From my “Random ideas I wish I had the resources to try out…” file…
The way the “pretty big” sites work is that they have a cluster of servers… A few are database servers, many are webservers, and a few are front-end caches. The theory is that the webservers do the ‘heavy lifting’ to generate a page… But many pages, such as the main page of the news, Wikipedia, or even these blogs, don’t need to be generated every time. The main page only updates every now and then. So you have a caching server, which basically handles all of the connections. If the page is in cache (and still valid), it’s served right then and there. If the page isn’t in cache, it will get the page from the backend servers and serve it up, and then add it to the cache.
The way the “really big” sites work is that they have many data centers across the country and your browser hits the closest one. This enhances load times and adds in redundancy (data centers do periodically go offline: The Planet did it just last week when a transformer inside blew up and the fire marshalls made them shut down all the generators.). Depending on whether they’re filthy rich or not, they’ll either use GeoIP-based DNS, or have elaborate routing going on. Many companies offer these services, by the way. It’s called CDN, or a Contribution Distribution Network. Akamai is the most obvious one, though you’ve probably used LimeLight before, too, along with some other less-prominent ones.
I’ve been toying with SilverStripe a bit, which is very spiffy, but it has one fatal flaw in my mind: its out-of-box performance is atrocious. I was testing it in a VPS I haven’t used before, so I don’t have a good frame of reference, but I got between 4 and 6 pages/second under benchmarking. That was after I turned on MySQL query caching and installed APC. Of course, I was using SilverStripe to build pages that would probably stay unchanged for weeks at a time. The 4-6 pages/second is similar to how WordPress behaved before I worked on optimizing it. For what it’s worth, static content (that is, stuff that doesn’t require talking to databases and running code) can handle 300-1000 pages/second on my server as some benchmarks I did demonstrated.

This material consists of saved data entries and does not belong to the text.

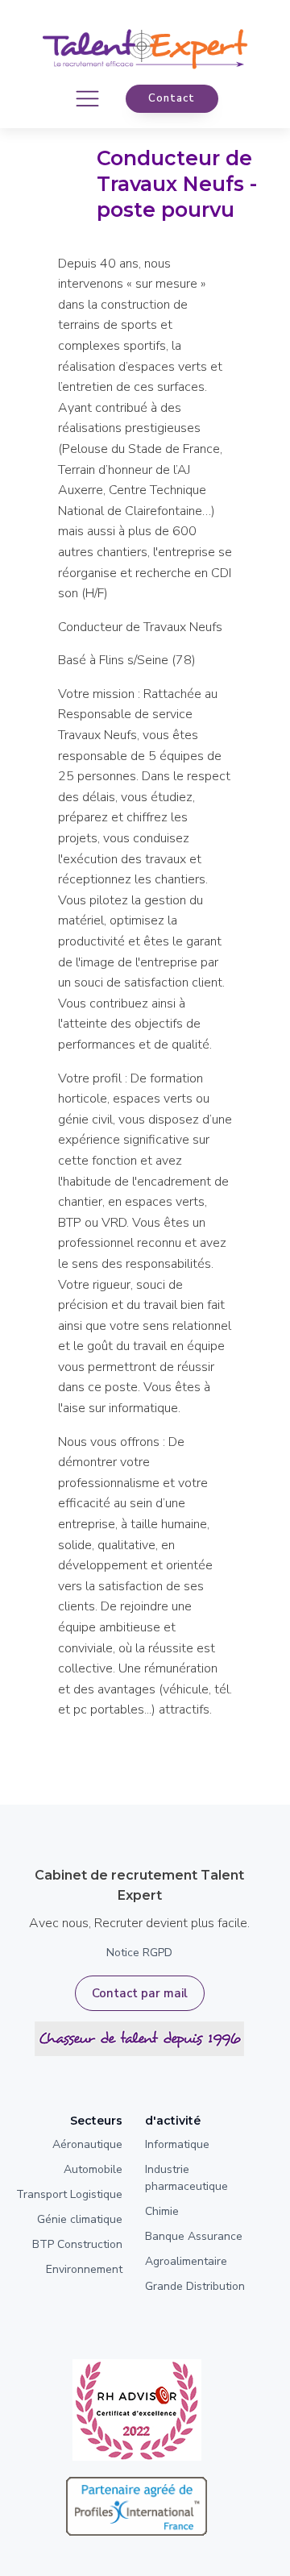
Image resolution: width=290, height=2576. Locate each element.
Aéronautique (87, 2144)
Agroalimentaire (186, 2261)
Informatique (177, 2144)
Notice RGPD (139, 1952)
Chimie (162, 2211)
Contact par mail (140, 1993)
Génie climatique (79, 2219)
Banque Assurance (193, 2236)
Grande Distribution (195, 2286)
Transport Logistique (69, 2194)
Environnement (84, 2269)
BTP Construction (77, 2244)
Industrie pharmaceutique (186, 2178)
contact (171, 98)
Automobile (93, 2169)
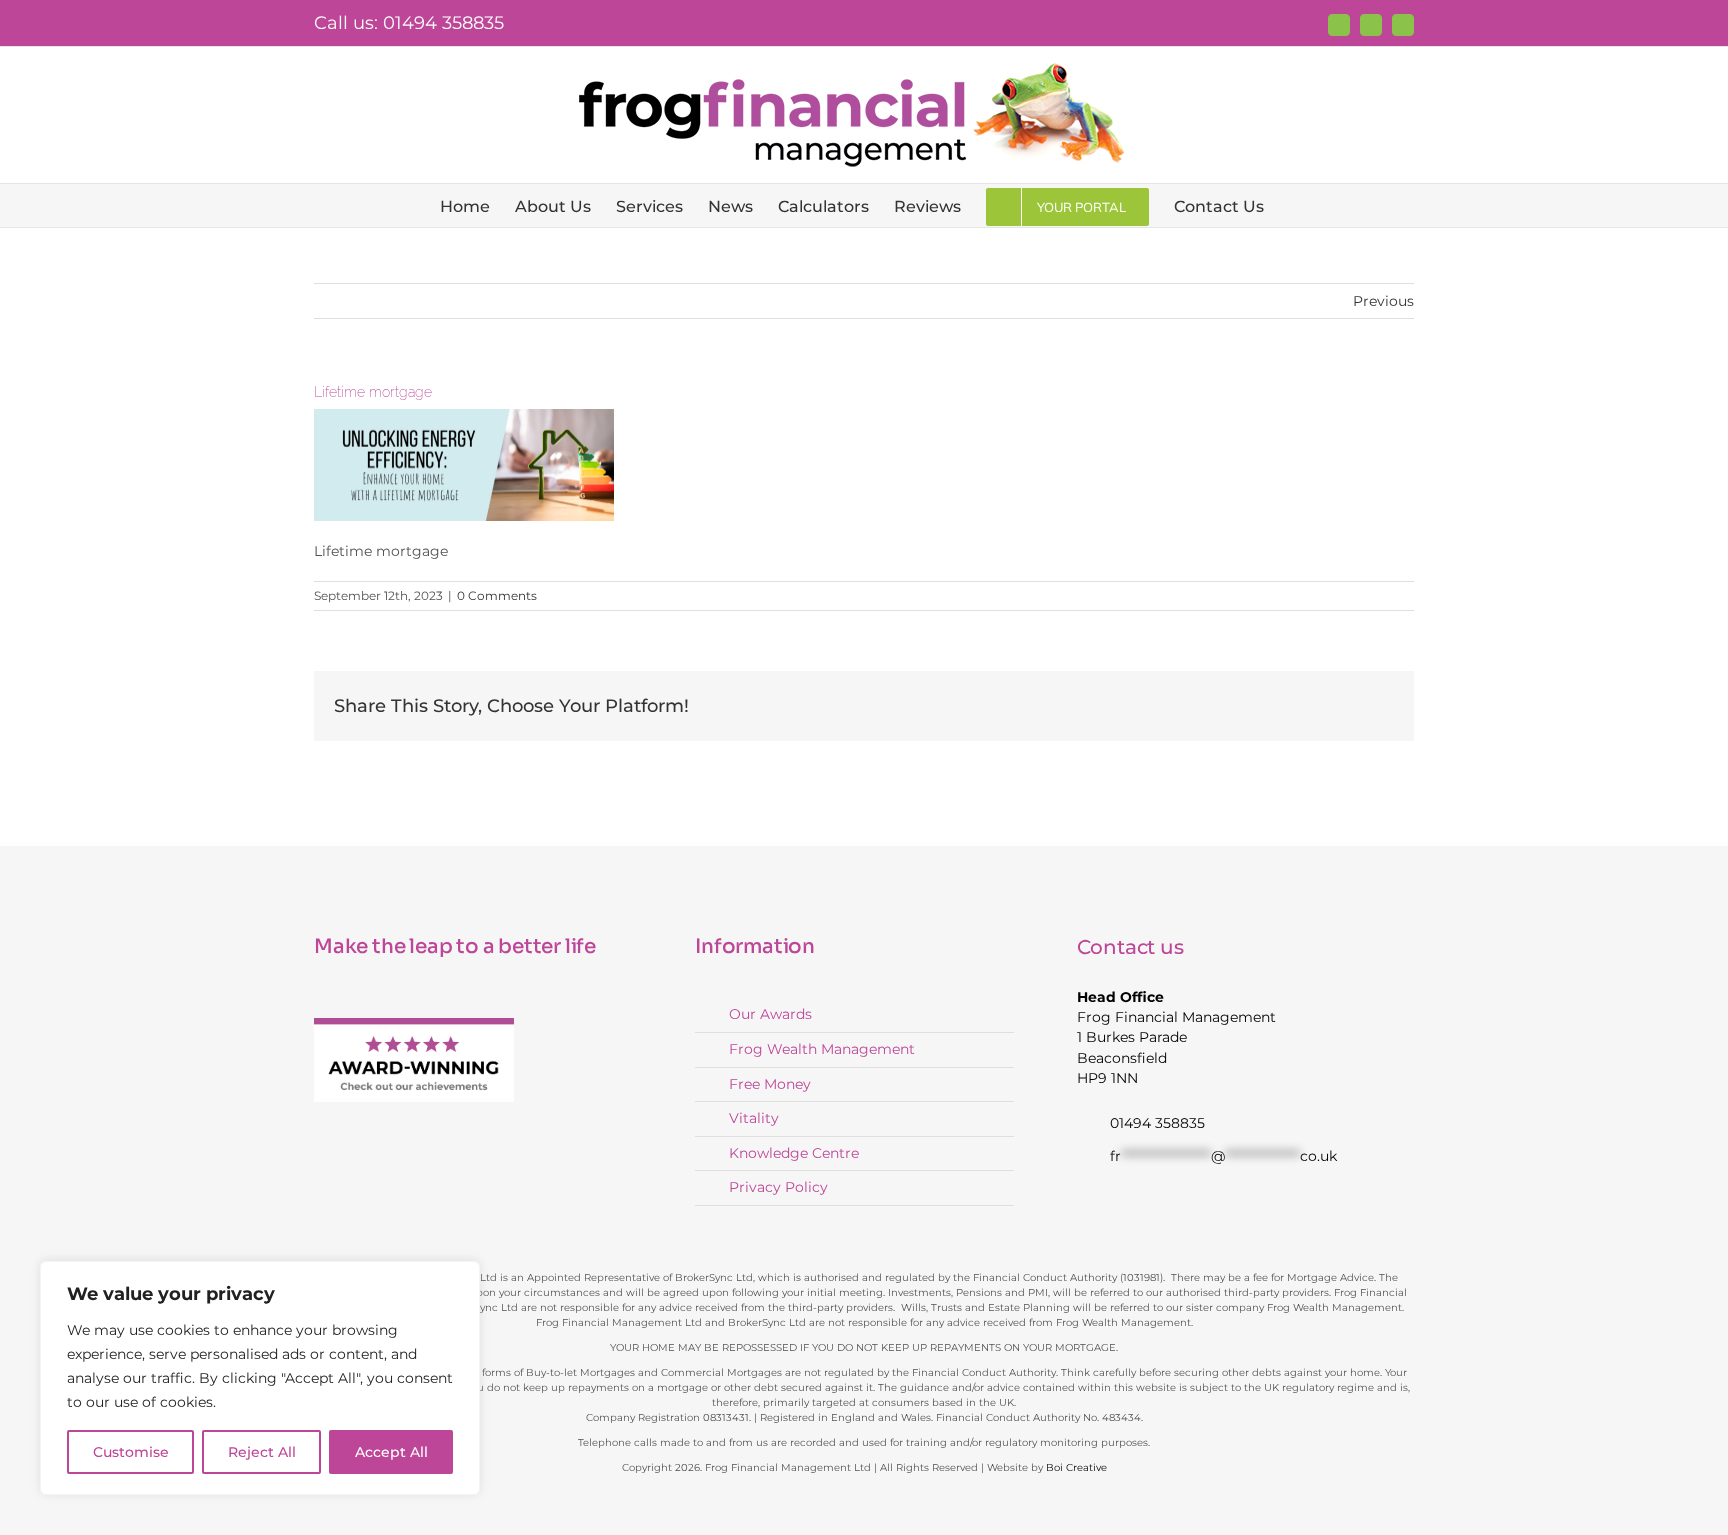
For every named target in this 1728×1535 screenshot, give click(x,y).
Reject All (262, 1452)
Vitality (754, 1118)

There were two main ways to enhance SilverStripe’s performance that I thought of. (Well, a third option, too: realize that no one will visit my SilverStripe site and leave it as-is. But that’s no fun.) The first is to ‘fix’ Silverstripe itself. With WordPress, I tweaked MySQL and set up APC (which gave a bigger boost than with SilverStripe, but still not a huge gain). But then I ended up coding the main page from scratch, and it uses memcache to store the generated page in RAM for a period of time. Instantly, benchmarking showed that I could handle hundreds of pages a second on the meager hardware I’m hosted on. (Soon to change…)

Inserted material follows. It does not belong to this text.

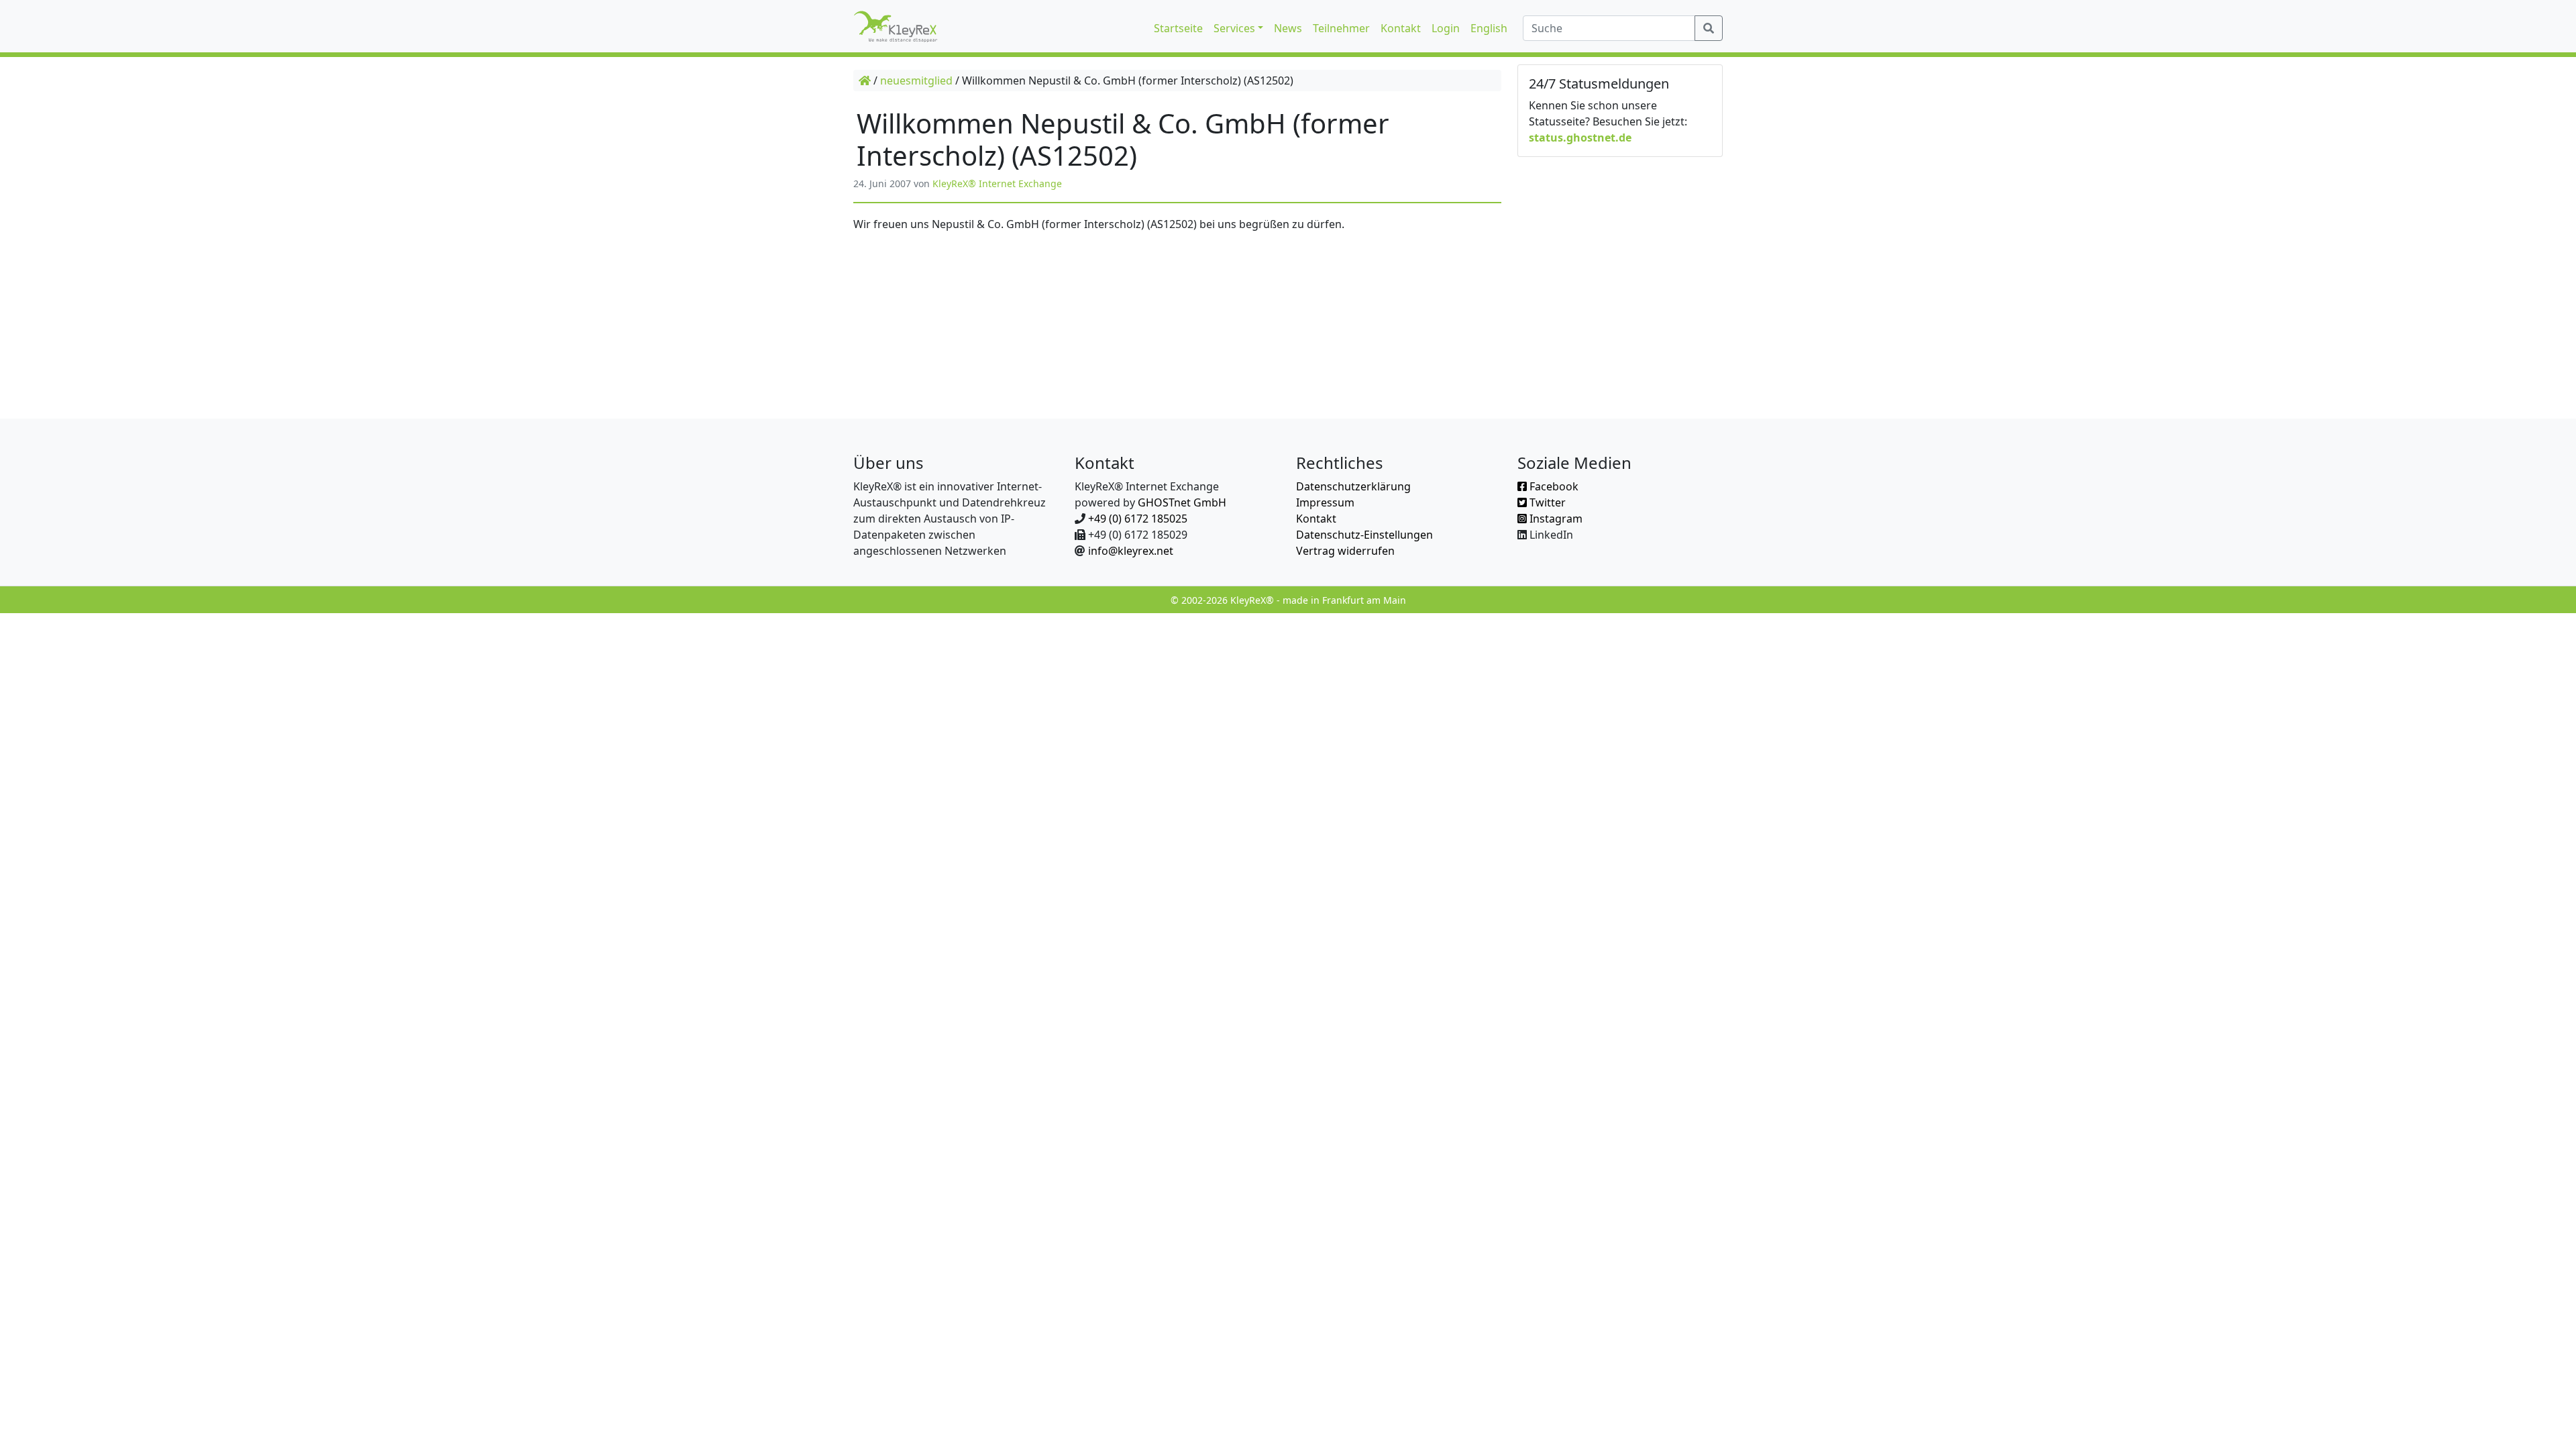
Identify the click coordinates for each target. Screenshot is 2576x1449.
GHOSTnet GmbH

The other option, and one that may actually be preferable, is to just run the software normally, but stick it behind a cache. This might not be an instant fix, as I’m guessing the generated pages are tagged to not allow caching, but that can be fixed. (Aside: people seem to love setting huge expiry times for cached data, like having it cached for an hour. The main page here caches data for 30 seconds, which means that, worst case, the backend would be handling two pages a minute. Although if there were a network involved, I might bump it up or add a way to selectively purge pages from the cache.) squid is the most commonly-used one, but I’ve also heard interesting things about varnish, which was tailor-made for this purpose and is supposed to be a lot more efficient. There’s also pound, which seems interesting, but doesn’t cache on its own. varnish doesn’t yet support gzip compression of pages, which I think would be a major boost in throughput. (Although at the cost of server resources, of course… Unless you could get it working with a hardware gzip card!)
But then I started thinking… That caching frontend doesn’t have to be local! Pick up a machine in another data center as a ‘reverse proxy’ for your site. Viewers hit that, and it will keep an updated page in its cache. Pick a server up when someone’s having a sale and set it up.

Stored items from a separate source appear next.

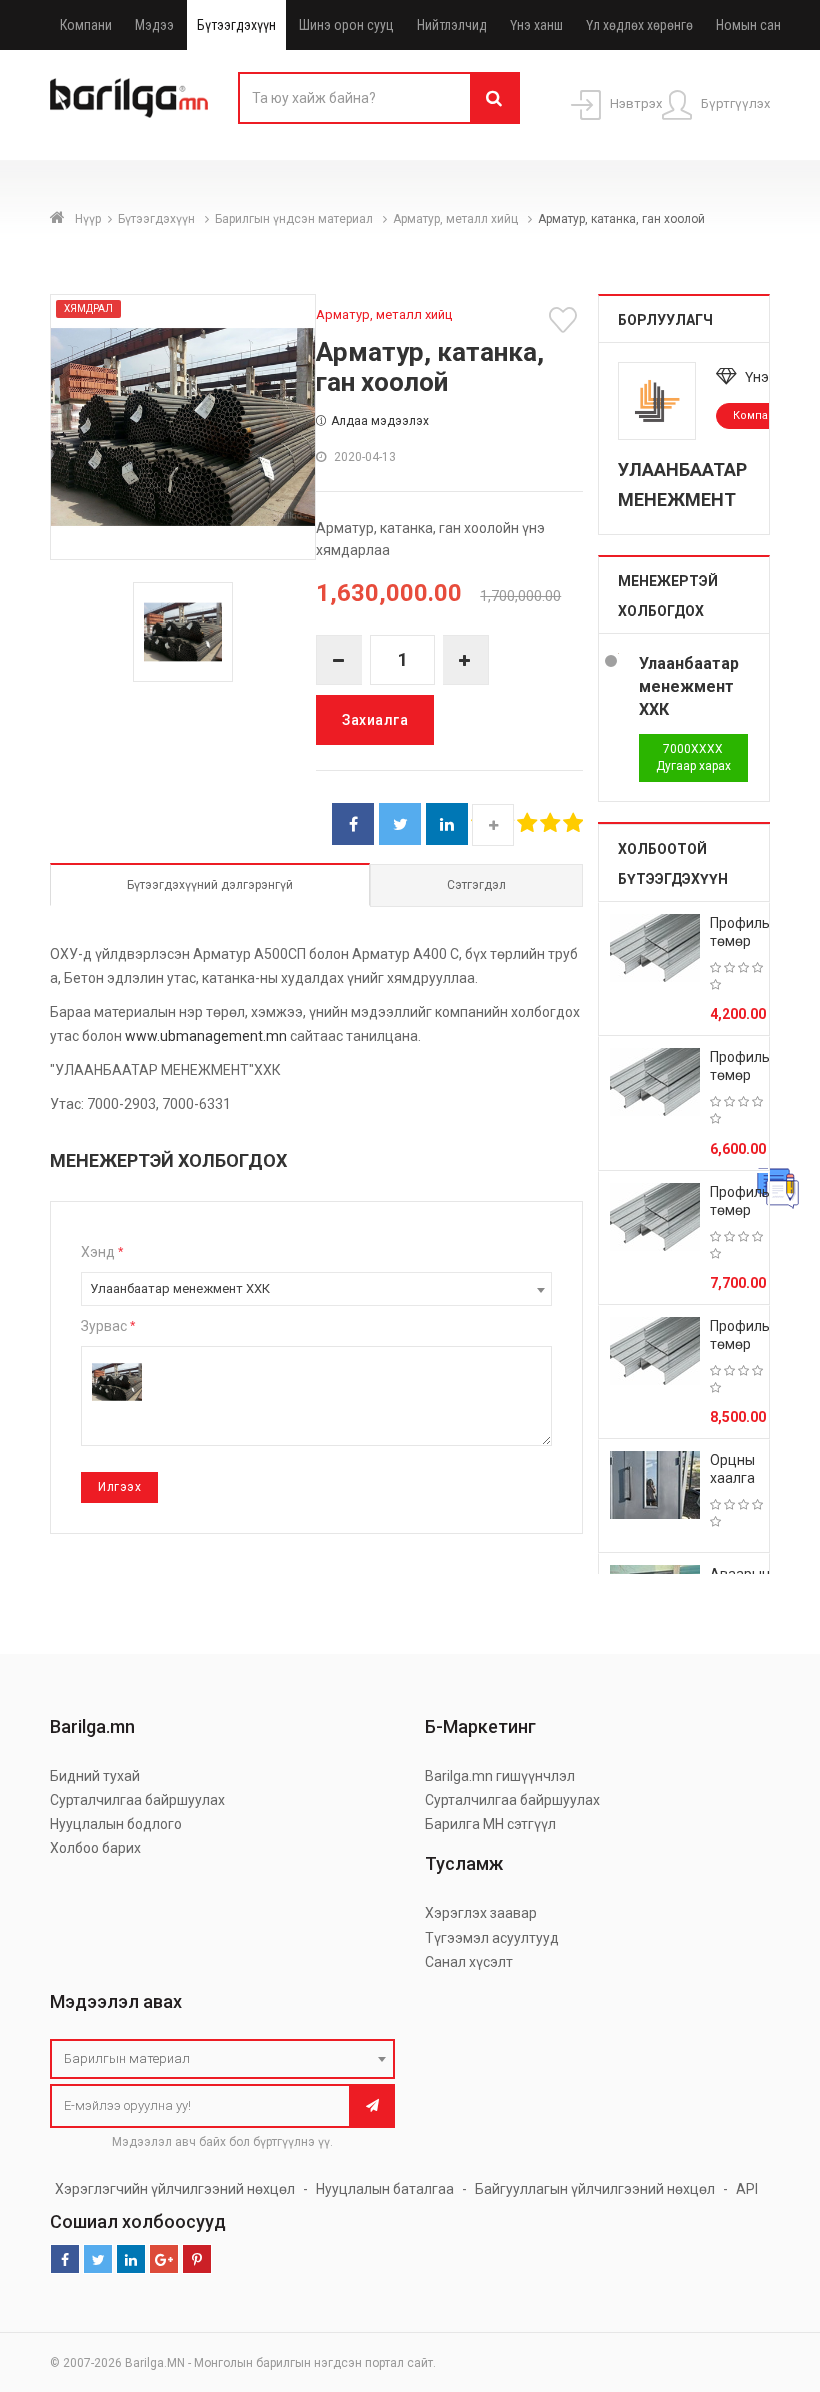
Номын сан (748, 25)
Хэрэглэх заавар (481, 1913)
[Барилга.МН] (129, 97)
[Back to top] (767, 2276)
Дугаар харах (693, 757)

But then, you can take it one step further, and pick up boxes to act as your caches in multiple data centers. One on the East Coast, one in the South, one on the West Coast, and one in Europe. (Or whatever your needs call for.) Use PowerDNS with GeoIP to direct viewers to the closest cache. (Indeed, this is what Wikipedia does: they have servers in Florida, the Netherlands, and Korea… DNS hands out the closest server based on where your IP is registered.) You can also keep DNS records with a fairly short TTL, so if one of the cache servers goes offline, you can just pull it from the pool and it’ll stop receiving traffic. You can also use the cache nodes themselves as DNS servers, to help make sure DNS is highly redundant.
It seems to me that it’d be a fairly promising idea, although I think there are some potential kinks you’d have to work out. (Given that you’ll probably have 20-100ms latency in retreiving cache misses, do you set a longer cache duration? But then, do you have to wait an hour for your urgent change to get pushed out? Can you flush only one item from the cache? What about uncacheable content, such as when users have to log in? How do you monitor many nodes to make sure they’re serving the right data? Will ISPs obey your DNS’s TTL records? Most of these things have obvious solutions, really, but the point is that it’s not an off-the-shelf solution, but something you’d have to mold to fit your exact setup.)
Aside: I’d like to put nginx, lighttpd, and Apache in a face-off. I’m reading good things about nginx.